Many factors impact the way businesses operate, but perhaps none is more important than a company’s employees. And with millennials now the largest generation in the workforce, understanding how to keep these workers satisfied – and staying put – is critical.
Studies show that these younger employees have different expectations and requirements than previous generations, including wanting more opportunities for development, greater responsibility, and more regular feedback. Fortunately, Operational Excellence offers all three, and can be a central element of a company’s talent acquisition and retention strategy.
To be successful, Operational Excellence must be embedded in a company’s culture. One of the best ways to create an OpEx environment is to educate every employee, in all areas and at all levels, on the destination of Operational Excellence, how to reach it, and what results the company, and each employee, will realize when it does.
According to the Society for Human Resource Management, millennials continually seek to opportunities to learn, and OpEx training can help meet their desires for development. To enhance its relevancy, the teaching should be tailored to each area of the organization, and also be specific enough for each employee that everyone will understand how their work will change after the company achieves OpEx.
During the training, companies should seek to have employees alongside leadership to demonstrate management support and drive buy-in across the rest of the organization. For millennials, who want to move up the ladder faster, according to a PWC report, this close contact with company leaders holds another benefit: a chance to engage with executives who may hold the key to their rise within the company.
Engagement in the Process
Fortune reported that one of the things millennials seek in a job is self-purpose, meaning how they fit into the organizational puzzle. They want to know how their daily work relates to what the company is doing as a whole. With Operational Excellence, every employee working in the flow – whether on the shop floor or in an office – has a chance to actively take part in designing flow, from mapping the current state and developing the future one to creating standard work or designing effective visual systems.
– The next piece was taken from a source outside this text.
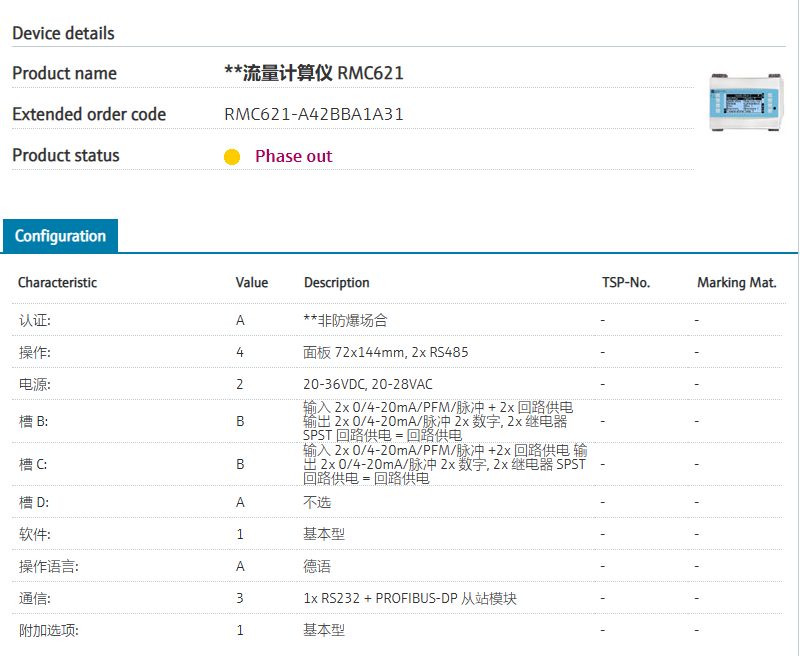
Task: Click the 1x RS232 + PROFIBUS-DP description
Action: pyautogui.click(x=410, y=598)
And once the flow is up and running, millennials can see how their work fits into the entire end-to-end flow, and how that flow will lead to the growth of the business.
Providing millennials the opportunity to see how their work is aligned with the company’s will fuel their motivation going forward. And that’s important to an OpEx program’s success, since having them on board means they’ll serve as advocates for Operational Excellence throughout the rest of the company.
Constant Visual Reactions
A Forbes article explains millennials’ need for ongoing, timely feedback about their work and its value to the company. Through the use of visual systems, Operational Excellence enables workers to constantly see how they – and the rest of the company – are performing, giving them the responsiveness they seek.
The most important role of visuals in OpEx is to tell if the operation is on time to the customer. Some companies use boards, colored lights or flags, or design their own way to measure whether flow is normal. No matter how a company chooses to establish a visual system, what’s most critical is that employees can see if their work is progressing according to the way the flow was designed. And if it’s not? The employees themselves can implement standard work to get things back on track.
Millennials may be different than previous generations of workers, but that doesn’t mean a company can’t identify what these workers want from a workplace, and deliver it. And OpEx may help them do just that.